WORK REQUEST. Every line in the data below that holds "arrow" should be found and copied.
========
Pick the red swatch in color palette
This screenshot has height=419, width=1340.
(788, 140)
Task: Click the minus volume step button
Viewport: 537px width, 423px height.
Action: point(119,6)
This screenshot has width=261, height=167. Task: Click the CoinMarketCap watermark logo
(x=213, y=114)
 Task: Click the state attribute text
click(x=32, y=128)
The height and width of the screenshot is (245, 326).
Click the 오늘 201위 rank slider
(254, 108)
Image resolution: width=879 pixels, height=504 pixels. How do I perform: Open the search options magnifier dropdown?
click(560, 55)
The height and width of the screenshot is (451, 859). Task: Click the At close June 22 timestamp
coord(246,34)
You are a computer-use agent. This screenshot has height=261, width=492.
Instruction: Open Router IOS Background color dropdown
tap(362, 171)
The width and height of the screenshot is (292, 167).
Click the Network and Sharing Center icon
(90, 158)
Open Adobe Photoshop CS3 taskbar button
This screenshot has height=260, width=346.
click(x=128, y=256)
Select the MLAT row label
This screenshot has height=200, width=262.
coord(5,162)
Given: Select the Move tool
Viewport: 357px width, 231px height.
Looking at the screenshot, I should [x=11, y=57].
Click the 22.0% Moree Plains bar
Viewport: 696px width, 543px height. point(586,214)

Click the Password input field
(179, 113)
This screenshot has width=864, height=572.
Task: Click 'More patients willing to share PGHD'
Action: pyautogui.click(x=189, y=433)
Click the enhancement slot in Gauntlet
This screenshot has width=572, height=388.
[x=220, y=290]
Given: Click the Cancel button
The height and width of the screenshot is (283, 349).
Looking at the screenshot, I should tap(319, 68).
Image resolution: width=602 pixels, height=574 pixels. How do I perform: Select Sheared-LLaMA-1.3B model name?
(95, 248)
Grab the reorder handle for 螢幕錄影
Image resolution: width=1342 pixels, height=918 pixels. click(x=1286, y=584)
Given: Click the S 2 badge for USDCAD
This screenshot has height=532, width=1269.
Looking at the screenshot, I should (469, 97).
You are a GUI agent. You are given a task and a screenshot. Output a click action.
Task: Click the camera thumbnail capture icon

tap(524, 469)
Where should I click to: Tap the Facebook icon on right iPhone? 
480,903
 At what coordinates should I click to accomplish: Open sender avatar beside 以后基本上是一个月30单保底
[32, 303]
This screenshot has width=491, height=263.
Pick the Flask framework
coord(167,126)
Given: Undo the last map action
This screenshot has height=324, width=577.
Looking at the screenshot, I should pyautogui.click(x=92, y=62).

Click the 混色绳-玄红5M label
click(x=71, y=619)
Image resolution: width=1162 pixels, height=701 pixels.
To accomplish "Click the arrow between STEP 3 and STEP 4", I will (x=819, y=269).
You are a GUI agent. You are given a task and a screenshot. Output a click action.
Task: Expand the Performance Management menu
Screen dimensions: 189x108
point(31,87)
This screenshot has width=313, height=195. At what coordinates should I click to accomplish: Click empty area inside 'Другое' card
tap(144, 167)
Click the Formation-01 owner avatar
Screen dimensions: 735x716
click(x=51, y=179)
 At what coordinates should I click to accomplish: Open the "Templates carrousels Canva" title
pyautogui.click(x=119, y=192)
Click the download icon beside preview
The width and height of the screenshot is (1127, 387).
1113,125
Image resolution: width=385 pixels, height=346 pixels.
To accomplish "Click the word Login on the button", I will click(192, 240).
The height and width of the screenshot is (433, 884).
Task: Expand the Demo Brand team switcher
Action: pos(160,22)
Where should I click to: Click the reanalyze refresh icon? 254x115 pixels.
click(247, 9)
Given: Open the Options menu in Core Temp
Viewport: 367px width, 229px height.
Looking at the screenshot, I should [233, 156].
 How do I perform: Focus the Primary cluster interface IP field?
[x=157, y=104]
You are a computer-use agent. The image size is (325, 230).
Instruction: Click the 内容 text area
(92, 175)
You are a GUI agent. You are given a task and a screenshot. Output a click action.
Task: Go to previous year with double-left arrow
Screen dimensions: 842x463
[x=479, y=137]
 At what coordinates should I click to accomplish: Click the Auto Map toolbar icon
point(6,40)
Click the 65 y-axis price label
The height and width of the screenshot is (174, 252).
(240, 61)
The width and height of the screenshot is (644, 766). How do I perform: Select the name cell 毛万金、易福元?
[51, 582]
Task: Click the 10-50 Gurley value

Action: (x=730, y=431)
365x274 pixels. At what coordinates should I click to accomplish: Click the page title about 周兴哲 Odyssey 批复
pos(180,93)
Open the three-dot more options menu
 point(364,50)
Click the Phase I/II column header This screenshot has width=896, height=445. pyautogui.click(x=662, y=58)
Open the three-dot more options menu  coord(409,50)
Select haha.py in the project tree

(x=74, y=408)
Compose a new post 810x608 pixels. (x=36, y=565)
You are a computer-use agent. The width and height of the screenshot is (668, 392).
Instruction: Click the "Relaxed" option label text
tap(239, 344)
========
SOLUTION FOR THIS PROBLEM.
To accomplish "Click the arrow between STEP 3 and STEP 4", I will (x=819, y=269).
Task: Go to previous year with double-left arrow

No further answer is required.